It’s time for your weekly digest in philanthropy. This week we have news from America and the housing crisis, a widely known philanthropist passing away and the discussion of a charity law reform in the UK.
A Housing Lender Grants $20 million to the Housing Crisis
Wells Fargo, an equal housing lender in the USA, has announced that they will contribute a total of $20 million to the affordable housing efforts in Charlotte, North Carolina.
Kendall Alley, the regional bank president at Wells Fargo said
”“We have more than twenty-five thousand team members who work and live in the Charlotte region. We believe we should do everything in our power to make this community better for everyone. When Charlotte succeeds, we all succeed”
The money is going to be split into three sectors of the housing crisis;
- $6 million for down payment assistance grants that will help to expand the NeighborhoodLIFT program.
- $5 million grant to the Housing Opportunity Investment Fund
- $9 million spread over 3 years to local nonprofits that support affordable housing, workforce development, small business development, financial empowerment, and neighborhood revitalization.
The NeighborhoodLIFT program doesn’t just grant homebuyers with a down payment, they also offer “homebuyer education”, which will help first-time buyers (and everyone) learn about financing and finding a home.
The affordable housing crisis in America is hitting its people hard, with the cost of rent increasing more than triple the rate of wages over the last 50 years.
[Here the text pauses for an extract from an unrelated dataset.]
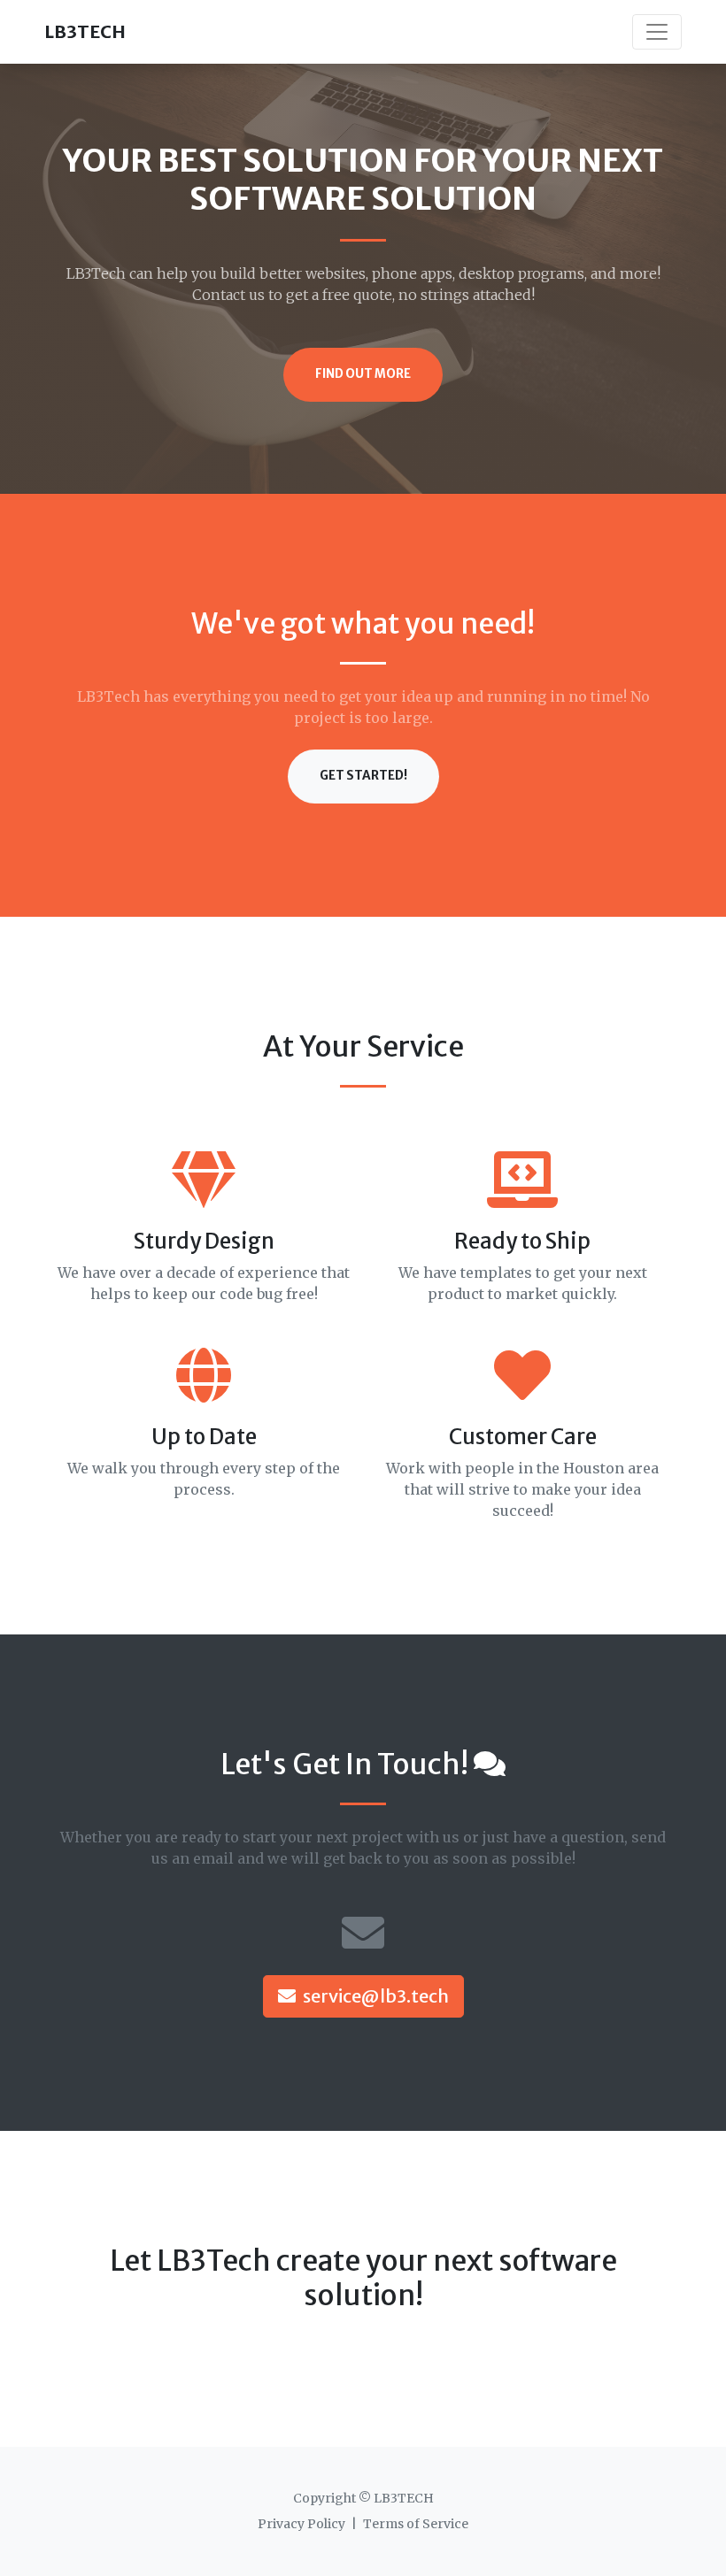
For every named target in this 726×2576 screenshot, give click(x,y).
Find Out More (363, 373)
And it’s not just Wells Fargo who are trying to help. The Ford Foundation and the Gates Foundation have joined together to grant an initial $4.9 million to four non-profits to ensure that over 11 million families across the country have access to affordable housing. Read more about this act of philanthropy in our last blog post The Ford Foundation: A Case Study.
Read more here.
Could Philanthropy Save Journalism in the UK
Jeremy Corbyn, the leader of the Labour party, thinks that philanthropy both can and should be apart of journalism. In a speech at the Edinburgh International Television Festival, Corbyn expressed a need for sustainable journalism through charity funding and philanthropy.
There is currently a flaw in the way journalism is funded, with advertisers preferring to spend their money online with tech giants such as Google and Facebook. Leaving printed journalism circulation to fall, with more and more newspapers to close every year.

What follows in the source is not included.